__Data provided__
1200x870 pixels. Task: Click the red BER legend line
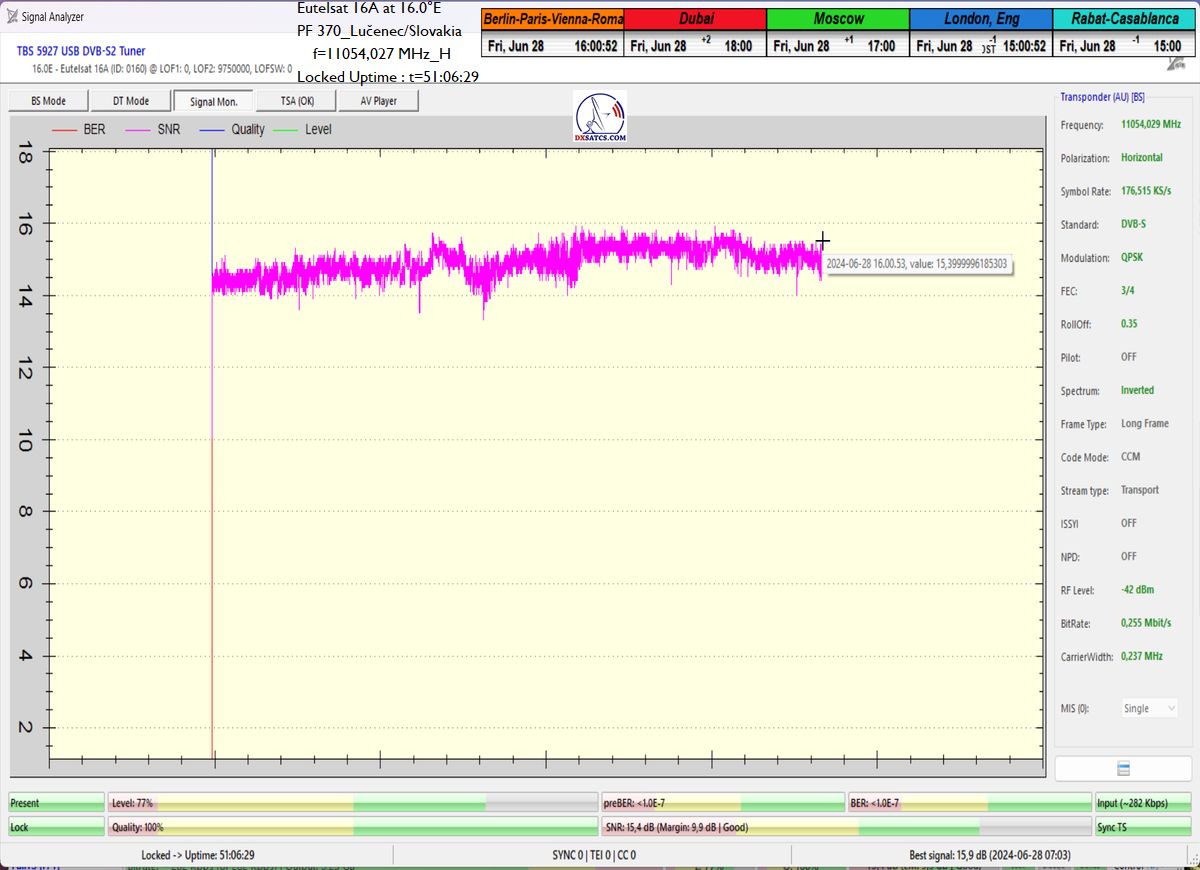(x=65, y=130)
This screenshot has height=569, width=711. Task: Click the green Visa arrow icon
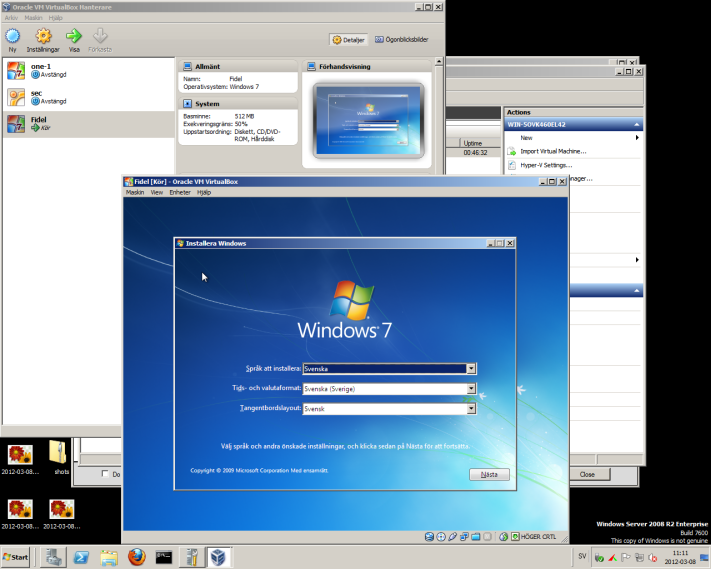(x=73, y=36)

* * *

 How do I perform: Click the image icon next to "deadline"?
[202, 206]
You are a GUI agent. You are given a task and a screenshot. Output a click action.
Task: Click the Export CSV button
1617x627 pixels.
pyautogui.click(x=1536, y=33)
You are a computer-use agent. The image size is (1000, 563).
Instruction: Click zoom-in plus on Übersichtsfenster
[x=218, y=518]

__Task goal__
Only lines holding the word "agent" are wanted here; copy each from the listing.

__Solution for this task__
You are a GUI agent. You are given a task and a screenshot. Output a click action.
You are a computer-use agent. The image size is (1000, 563).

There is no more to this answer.